To secure the data on an USB stick, you have to encrypt it. Many memory sticks come with encryption software. However, it is not advisable to use it. Usually, one doesn't know what encryption algorithm was used, and if it was correctly implemented.

My favorite encryption software is the Open Source tool TrueCrypt. It is a well-known program that is very easy to use. If a security leak was found in it, you'll will probably read about it somewhere, and an update will be available shortly afterwards. You certainly don't have this guarantee for encryption software that was delivered with your USB stick. Please check out my review about TrueCrypt to learn more about this nifty tool.

Update: Please, also check out my review about TrueCrypt 5.

Another advantage of using TrueCrypt is that it simplifies backups because all your data will be stored in just one file. So you only have to make sure that this file is copied regularly to your hard disk. And if your stick contains confidential data, your backup will be automatically encrypted, too.

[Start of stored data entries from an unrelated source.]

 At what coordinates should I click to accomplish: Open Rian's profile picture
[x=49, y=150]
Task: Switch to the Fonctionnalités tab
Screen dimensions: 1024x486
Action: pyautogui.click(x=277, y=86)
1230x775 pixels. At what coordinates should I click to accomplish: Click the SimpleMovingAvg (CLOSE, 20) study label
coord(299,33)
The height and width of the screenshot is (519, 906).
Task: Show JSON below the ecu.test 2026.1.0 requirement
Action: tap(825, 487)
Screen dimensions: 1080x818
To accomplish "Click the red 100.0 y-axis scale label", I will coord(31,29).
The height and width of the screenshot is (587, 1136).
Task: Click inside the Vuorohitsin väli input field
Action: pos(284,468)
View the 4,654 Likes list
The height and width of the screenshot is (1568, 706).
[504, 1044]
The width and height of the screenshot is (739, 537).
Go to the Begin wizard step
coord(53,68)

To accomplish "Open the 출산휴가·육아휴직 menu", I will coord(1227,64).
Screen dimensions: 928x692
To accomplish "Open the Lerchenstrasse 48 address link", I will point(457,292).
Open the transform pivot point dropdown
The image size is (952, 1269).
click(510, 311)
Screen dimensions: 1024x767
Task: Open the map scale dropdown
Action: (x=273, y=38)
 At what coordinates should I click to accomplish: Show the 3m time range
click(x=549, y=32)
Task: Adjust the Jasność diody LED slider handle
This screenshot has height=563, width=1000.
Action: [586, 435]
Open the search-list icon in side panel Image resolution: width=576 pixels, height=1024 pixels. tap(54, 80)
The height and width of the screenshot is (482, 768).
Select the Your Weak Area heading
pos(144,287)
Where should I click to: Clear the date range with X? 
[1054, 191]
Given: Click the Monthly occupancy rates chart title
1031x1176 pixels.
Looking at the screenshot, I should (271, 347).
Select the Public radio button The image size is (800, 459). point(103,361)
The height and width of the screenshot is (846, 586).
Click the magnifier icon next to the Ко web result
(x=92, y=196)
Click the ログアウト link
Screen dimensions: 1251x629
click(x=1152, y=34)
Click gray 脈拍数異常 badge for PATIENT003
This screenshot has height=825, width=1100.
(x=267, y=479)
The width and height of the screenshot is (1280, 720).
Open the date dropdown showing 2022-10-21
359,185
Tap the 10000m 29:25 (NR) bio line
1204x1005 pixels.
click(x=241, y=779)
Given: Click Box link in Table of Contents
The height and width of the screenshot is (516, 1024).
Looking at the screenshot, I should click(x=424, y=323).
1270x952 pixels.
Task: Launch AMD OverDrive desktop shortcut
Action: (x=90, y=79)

The best time to backup your USB stick is whenever you plug it into your PC. If you use the stick on your PC at home and at work, you'll always have a copy of your data on both computers. To start the backup automatically when you insert the USB stick, you have to create a file named autorun.inf in its root directory with the following contents:

[autorun]
open=autorun.bat
action=Backup

On a Vista machine this will automatically start autrun.bat whenever you connect the USB stick. On a computer with Windows XP, a window will be opened where you can launch the batch file.

TrueCrypt has one disadvantage. You have to specify the size of the TrueCrypt file in advance. The size of this file is always the same even though you only use a fraction of its capacity. So it can take some time until the file is copied to your hard disk. The size of my TrueCrypt file is 1GB. With my stick, it only takes a couple of seconds to copy the file. However, if you want to use a larger file or your stick is slow, you might want to run the backup only if you know that you changed the data on it. The following batch file which should be named autorun.bat solves this problem:

@ECHO OFF
ECHO 1. Backup USB stick
ECHO 2. Quit
set /p choice=
IF '%choice%' == '2' GOTO QUIT
IF '%choice%' == '1' GOTO BACKUP
:BACKUP
copy stick.tc "%userprofile%\my documents"
:QUIT

In this example, I assumed that you named your TrueCrypt file stick.tc. If you choose "1", it will be copied to your documents folder and if you select "2", no backup will be performed. Of course, you can copy your backup to any other folder.

A nice side effect of this backup solution is that if you ever forget your USB stick at work, you'll have at least the last version of your data at home. But if you want to make sure that you'll always have your memory stick with you, then you should check out this post: Never forget your memory stick.

4 Comments
  1. Ron 14 years ago

    Autorun is "nice", but it is also a security hole. A commonly suggested security procedure is to disable autorun on USB and CD/DVD.

    If you do nothing else to limit what programs are allowed to autorun, then anything can run, including malware on the USB device.

    I have used a similar process to the one you described except that I used batch files instead of autoruns'. The batch file was setup with the following four manually triggered processes (paragraphs/steps).

    Plug USB into Work machine - copy transported working files/folders to work machine/lan. For faster access to files than USB and to reduce "wear" on the flash memory?

    End of Work day - copy files/folders to be transported to USB device

    Plug USB into home machine - copy transported files /folders (presumes different drive mapping)

    End of Home day - copy files/folders to be transported to USB Device

    I have the batch file plus 3 shortcuts which pass batch parameters to branch appropriate batch commands.

    This approach requires that I remember to click on the appropriate shortcut on the USB, but since I need access to the files, I tend to remember it easily enough. I just got into the habit.

  2. Ron, you’re right, autorun is a security risk. But that applies to any auto starting program. Manual backups are a risk as well. If you lose important data because of an outdated backup, it might be worse than starting a virus that will be caught by your antivirus software anyway. Most people simply forget to create a backup on a daily basis.

  3. Melody 13 years ago

    Thank you for this useful trick. As a PhD student, fear of losing the data on my USB stick has always been a nightmare. Today I decided to do something about it and that's why by a google search I ended up here.

    My USB stick already has autorun.inf

    Could you please tell me what I should do?

  4. jace 10 years ago

    The irony that this would use autorun and be called secure! I would rather lose important documents than have my computer catch a virus that may or may not be caught by my av, av is definitely not perfect.